Nous avons aujourd’hui, adultes, le droit de jouer même au sein de nos entreprises. C’est entendu et pourtant nous complexons encore toujours autant à évoquer le fait que dans l’intimité de nos maisons nous continuons de jouer. Séverine le souligne “Je suis psy, je joue, j’ai évolué ces dernières années dans les deux environnements en prenant grand soin de ne jamais les confondre tout en les associant toujours. Je crois que j’aurai pu finir schizophrène si j’avais continué ainsi. Trahir une partie de soi, n’est jamais bon pour le matériel psychique, il amène à une transformation durable de ce dernier.” Alors jouez, assumez cette part de vous !

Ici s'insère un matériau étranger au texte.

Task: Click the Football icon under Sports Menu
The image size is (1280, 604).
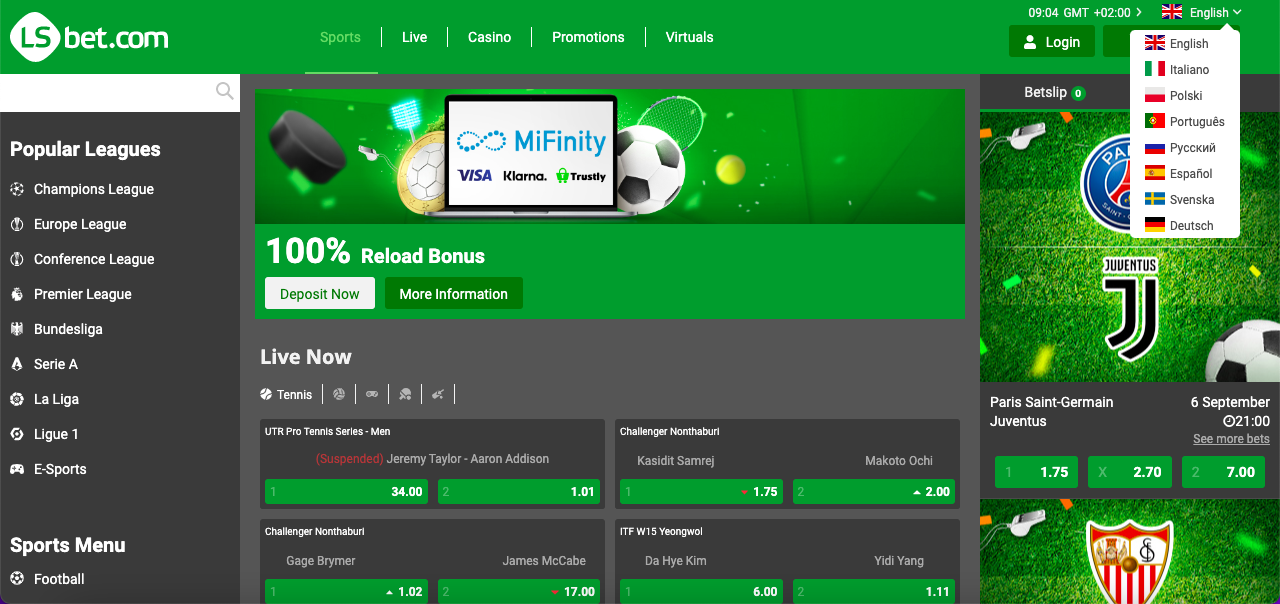Action: 18,578
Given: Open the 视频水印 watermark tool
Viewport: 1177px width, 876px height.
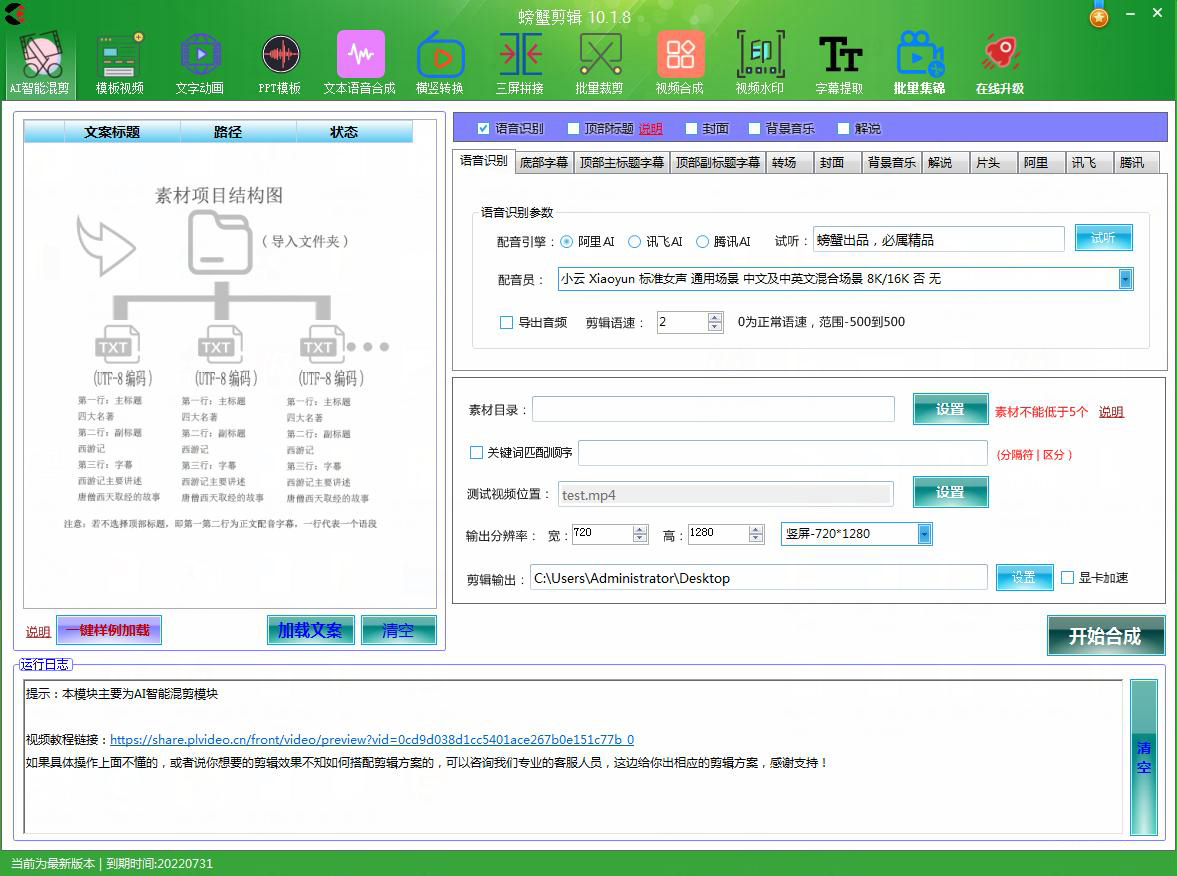Looking at the screenshot, I should coord(760,60).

Le retour du rétrogaming, une madeleine de Proust
Preuve en est que nous jouons tous : le succès du Retrogaming. C’est d’ailleurs ce même désir de partage et de découverte ou redécouverte qui se joue avec la pratique du rétrogaming. Apparu il y a une dizaine d’année, le retrogaming est la pratique des jeux passés (rétro). Vous ressortez votre cartouche de Tétris quand vous êtes aux toilettes ? Vous pratiquez le rétrogaming. Vous rejouez à votre console d’enfance à chaque fois que vous rentrez chez vos parents ? Vous pratiquez le rétrogaming. Vous achetez la remasterisation d’un jeu ou d’une console que vous aviez adoré plus jeune ? Ce n’est pas du rétrogaming. Mais, on peut tout de même faire un lien entre la pratique du rétrogaming et la commercialisation de ces fantômes du passé.
Il faut se rendre à l’évidence le rétrogaming est un acte qui encourage le partage intergénérationnel autour du jeu. Les parents invitent leurs enfants à découvrir leur madeleine vidéo-ludique à travers les personnages emblématiques comme Mario ou Sonic, et les enfants se les approprient et en tirent un grand plaisir qu’ils partageront eux même en famille.
Ce que je peux affirmer aujourd’hui c’est qu’un adulte qui joue tout comme un enfant qui joue n’est pas un individu malade, cela n’a jamais été le cas alors pourquoi nous inquiétons nous ?
Dis moi, aujourd’hui à quoi on joue ?
Quand je pose la question aux parents qui m’amènent leurs enfants en consultation de savoir « à quoi jouent vos enfants quand ils ont une manette à la main ? Neuf fois sur dix ils n’en savent rien.
Le S.E.L.L. a fait paraître une étude reprenant les chiffres de l’industrie du jeu vidéo avec notamment plusieurs Top des jeux les plus vendus en France. Sur Mobile, Mario Kart et Minecraft sont en tête du classement (jeux gratuits et jeux payants). Sur Pc, les Sims 4, Farming Simulator 19 et Fifa 20 sont en tête du classement. Et sur console, nous retrouvons Fifa 20, Call Of Duty: Modern Warfare et Mario Kart 8.
Jeux vidéo et prévention
En terme de prévention,, on me pose souvent les mêmes questions. Doit-on interdire ? Doit-on culpabiliser de le faire ? Peut-on laisser seul son enfant devant un écran ? Tablette ou TV quel est le plus dangereux ? La surexposition aux écrans est-elle dangereuse ? il y-a-t-il des précautions à prendre en terme de temporalité ? L’immersion dans le virtuel c’est risqué ? Peut-on éduquer à l’appréhension des écrans ? Autant de questions actuelles que, nous, adultes, devons-nous poser pour garantir une meilleure utilisation des écrans.
Le jeu vidéo est en lien avec les nouvelles technologies, depuis toujours on a voulu jouer avec les nouvelles technologies, on s’amuse à créer des choses en lien avec nos pratiques et c’est comme ça que le jeu vidéo avance aujourd’hui. Petit cœur, cœur, cœur, sur les indépendants qui essayent de sortir des sentiers battus des triples AAA et autres grands noms de l’industrie pour exister mais qui proposent des expériences vidéo-ludiques enrichissantes et créatives.